Coming, she said, coming. He was still smiling but watching her carefully. All at once she understood that he had given her some drug and was waiting for it to show. She tried to stiffen her joints inside the jelly they were turning into, but for all her concentration she aimed at the door and tacked slowly to the window. She straightened up, pushed off the sill and tried again.
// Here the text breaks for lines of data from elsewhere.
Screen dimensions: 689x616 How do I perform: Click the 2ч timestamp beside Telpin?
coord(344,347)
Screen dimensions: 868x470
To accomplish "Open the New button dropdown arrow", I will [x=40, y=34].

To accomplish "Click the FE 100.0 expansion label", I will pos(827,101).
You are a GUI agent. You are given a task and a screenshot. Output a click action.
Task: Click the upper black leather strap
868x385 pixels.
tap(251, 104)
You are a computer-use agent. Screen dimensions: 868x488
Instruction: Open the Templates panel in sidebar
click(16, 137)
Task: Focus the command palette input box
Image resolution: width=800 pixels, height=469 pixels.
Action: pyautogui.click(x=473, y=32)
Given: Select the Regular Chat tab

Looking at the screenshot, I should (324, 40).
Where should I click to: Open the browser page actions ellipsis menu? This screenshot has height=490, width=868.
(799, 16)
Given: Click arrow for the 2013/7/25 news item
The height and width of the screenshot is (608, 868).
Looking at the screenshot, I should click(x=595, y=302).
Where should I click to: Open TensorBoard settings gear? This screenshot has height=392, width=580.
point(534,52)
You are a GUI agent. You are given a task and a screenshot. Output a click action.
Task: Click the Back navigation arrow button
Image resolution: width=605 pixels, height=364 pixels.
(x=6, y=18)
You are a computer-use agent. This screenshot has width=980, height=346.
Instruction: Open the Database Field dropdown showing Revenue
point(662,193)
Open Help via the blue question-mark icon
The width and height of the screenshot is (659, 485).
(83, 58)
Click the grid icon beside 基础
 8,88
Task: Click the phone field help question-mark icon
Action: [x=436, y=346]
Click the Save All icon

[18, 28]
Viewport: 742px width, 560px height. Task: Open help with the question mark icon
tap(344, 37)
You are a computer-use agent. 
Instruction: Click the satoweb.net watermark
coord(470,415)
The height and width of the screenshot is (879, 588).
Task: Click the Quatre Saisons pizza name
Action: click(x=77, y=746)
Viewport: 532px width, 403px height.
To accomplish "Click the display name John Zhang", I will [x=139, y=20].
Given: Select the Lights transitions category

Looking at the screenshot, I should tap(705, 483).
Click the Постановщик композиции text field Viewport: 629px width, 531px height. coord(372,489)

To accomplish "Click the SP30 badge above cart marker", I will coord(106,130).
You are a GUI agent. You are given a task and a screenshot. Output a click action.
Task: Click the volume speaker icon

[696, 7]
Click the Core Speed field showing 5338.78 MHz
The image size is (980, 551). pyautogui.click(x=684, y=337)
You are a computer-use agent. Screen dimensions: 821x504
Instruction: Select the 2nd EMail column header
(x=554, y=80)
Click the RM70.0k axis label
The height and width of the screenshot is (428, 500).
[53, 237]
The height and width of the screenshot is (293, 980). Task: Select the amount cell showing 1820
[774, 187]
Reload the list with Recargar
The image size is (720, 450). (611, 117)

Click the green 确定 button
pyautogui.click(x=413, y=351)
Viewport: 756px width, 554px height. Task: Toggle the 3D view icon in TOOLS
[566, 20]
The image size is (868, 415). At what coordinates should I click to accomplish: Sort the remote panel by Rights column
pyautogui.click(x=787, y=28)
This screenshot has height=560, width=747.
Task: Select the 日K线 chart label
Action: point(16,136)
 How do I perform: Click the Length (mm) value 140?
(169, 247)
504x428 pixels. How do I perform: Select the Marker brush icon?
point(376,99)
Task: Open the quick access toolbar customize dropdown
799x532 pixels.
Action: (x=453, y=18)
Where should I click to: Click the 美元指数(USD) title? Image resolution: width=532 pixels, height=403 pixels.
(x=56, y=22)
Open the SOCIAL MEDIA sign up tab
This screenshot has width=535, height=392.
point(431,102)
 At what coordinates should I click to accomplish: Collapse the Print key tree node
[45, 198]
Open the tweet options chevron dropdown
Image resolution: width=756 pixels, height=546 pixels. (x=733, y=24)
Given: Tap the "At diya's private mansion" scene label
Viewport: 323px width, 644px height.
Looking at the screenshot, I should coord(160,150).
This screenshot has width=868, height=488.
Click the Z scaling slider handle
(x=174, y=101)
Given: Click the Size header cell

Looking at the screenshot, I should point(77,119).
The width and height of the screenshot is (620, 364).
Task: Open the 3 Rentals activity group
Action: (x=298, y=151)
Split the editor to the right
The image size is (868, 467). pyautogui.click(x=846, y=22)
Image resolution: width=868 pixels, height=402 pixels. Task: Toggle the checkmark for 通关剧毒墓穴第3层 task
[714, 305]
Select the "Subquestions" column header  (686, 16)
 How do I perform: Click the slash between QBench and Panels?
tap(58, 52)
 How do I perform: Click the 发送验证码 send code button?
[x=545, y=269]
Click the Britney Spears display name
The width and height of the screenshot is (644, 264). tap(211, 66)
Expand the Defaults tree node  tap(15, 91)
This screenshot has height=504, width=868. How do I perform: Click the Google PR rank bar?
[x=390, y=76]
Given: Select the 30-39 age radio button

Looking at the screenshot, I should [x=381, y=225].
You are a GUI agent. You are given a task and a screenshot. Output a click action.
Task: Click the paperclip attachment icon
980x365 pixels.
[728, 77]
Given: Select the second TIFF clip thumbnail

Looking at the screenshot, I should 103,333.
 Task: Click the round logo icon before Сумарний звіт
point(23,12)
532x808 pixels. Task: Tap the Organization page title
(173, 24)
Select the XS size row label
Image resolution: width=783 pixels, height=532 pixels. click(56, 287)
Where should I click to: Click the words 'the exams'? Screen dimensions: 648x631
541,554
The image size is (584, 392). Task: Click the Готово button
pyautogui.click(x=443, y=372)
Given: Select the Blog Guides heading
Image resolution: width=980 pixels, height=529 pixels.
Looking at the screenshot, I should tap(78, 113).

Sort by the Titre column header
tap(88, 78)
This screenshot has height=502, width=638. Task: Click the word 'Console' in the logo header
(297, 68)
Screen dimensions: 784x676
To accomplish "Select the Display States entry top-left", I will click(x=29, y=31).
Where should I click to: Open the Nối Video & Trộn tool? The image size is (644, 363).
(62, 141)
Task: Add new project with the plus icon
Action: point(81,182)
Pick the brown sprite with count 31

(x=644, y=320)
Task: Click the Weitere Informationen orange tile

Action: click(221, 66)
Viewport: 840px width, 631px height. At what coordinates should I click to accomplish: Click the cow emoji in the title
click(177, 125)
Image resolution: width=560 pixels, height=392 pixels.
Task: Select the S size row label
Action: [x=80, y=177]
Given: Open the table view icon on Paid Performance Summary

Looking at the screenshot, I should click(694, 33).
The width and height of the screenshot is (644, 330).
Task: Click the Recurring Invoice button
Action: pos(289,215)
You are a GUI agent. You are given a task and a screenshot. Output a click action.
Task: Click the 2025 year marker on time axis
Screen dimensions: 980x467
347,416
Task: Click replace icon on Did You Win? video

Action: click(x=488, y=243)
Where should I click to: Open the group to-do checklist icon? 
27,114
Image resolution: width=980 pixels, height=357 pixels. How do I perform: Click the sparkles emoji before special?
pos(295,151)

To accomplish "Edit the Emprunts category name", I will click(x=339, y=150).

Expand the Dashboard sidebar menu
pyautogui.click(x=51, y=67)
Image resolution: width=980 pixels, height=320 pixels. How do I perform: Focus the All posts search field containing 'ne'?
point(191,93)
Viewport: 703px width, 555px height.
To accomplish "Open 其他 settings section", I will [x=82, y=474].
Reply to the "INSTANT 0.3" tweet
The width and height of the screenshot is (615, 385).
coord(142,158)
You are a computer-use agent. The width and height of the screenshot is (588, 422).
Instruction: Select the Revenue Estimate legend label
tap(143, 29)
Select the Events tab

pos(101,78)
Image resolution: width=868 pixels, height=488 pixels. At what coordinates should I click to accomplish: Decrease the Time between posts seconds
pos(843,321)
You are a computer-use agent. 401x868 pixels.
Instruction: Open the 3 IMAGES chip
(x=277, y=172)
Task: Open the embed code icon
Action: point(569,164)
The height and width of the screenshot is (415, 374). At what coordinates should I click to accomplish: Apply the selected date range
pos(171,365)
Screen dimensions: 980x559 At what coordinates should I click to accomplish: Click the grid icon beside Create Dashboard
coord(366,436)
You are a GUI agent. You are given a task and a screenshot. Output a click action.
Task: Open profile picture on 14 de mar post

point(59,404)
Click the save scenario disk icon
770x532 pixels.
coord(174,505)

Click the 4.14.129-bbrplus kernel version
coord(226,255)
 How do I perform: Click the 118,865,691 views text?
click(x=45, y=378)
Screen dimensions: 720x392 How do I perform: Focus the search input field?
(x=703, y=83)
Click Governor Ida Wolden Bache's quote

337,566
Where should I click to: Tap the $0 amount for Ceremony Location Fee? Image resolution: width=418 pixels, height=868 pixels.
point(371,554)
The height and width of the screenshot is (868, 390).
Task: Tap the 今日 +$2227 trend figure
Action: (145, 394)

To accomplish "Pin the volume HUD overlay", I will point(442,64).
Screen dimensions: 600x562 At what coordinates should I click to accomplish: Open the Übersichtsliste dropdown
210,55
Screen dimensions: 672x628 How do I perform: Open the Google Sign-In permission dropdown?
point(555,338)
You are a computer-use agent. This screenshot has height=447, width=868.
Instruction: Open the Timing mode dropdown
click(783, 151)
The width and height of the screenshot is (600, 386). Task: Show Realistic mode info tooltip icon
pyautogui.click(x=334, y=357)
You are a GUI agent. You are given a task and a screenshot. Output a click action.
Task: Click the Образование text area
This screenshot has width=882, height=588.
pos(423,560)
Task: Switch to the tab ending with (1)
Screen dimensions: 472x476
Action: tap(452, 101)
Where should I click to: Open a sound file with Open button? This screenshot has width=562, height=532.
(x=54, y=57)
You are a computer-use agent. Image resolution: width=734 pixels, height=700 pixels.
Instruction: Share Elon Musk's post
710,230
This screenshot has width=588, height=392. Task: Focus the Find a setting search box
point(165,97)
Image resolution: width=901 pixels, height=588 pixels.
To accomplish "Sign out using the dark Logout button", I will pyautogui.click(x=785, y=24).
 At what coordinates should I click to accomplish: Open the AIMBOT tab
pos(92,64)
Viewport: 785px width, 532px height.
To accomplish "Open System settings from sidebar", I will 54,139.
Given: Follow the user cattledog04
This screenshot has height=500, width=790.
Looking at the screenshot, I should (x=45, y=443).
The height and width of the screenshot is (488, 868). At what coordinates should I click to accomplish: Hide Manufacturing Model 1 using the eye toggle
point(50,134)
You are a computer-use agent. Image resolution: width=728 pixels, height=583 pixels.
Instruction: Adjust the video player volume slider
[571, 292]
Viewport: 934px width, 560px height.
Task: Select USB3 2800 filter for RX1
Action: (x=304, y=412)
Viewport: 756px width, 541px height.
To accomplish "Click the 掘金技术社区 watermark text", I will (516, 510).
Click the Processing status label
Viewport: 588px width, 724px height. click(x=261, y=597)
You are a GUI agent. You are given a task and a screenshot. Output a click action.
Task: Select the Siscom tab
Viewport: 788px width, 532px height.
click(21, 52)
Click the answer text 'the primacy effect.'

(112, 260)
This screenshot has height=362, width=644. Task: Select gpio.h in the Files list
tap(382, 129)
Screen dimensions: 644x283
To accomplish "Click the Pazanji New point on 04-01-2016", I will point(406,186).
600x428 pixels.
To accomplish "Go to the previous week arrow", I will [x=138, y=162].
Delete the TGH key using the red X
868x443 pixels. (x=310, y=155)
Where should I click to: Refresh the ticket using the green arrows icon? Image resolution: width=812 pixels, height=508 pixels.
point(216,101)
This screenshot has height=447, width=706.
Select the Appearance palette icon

You aren't sick, baby, are you? You need help? Joe Dale said.
I'm fine, she replied, from a cave in a black rock, one mossy tonsil dangling from its wet roof. She followed him out the doorway, down the unpainted wooden stoop, into the barn, her hands catching clumsily at anything that stuck out along the way.
Then they were standing in a dark stall inside a high wooden gate, no flimsy webbing, and here was Pelter. She could hardly raise her chin to look at her horse; the effort to put a hand on him rocked her back against the planking. Yes, the place was solidly built. Unpainted but built to last. Which brought up the question, how long could all this last. Get this young lady a soft drink. She's going to be here awhile. What, then, was the plan? When she tried to focus on Joe Dale's face, her legs sank away underneath her, she sat down heavily on her tailbone in the straw, and she was looking not in his eyes but at his kneecap. She observed again that he was fleshy, plushy, so that his beautiful trousers were tight at the thigh. His right leg had a faint gray smudge on the pleat along the shin. The round thigh, the perfect crease, the gray smudge, made her deeply sick.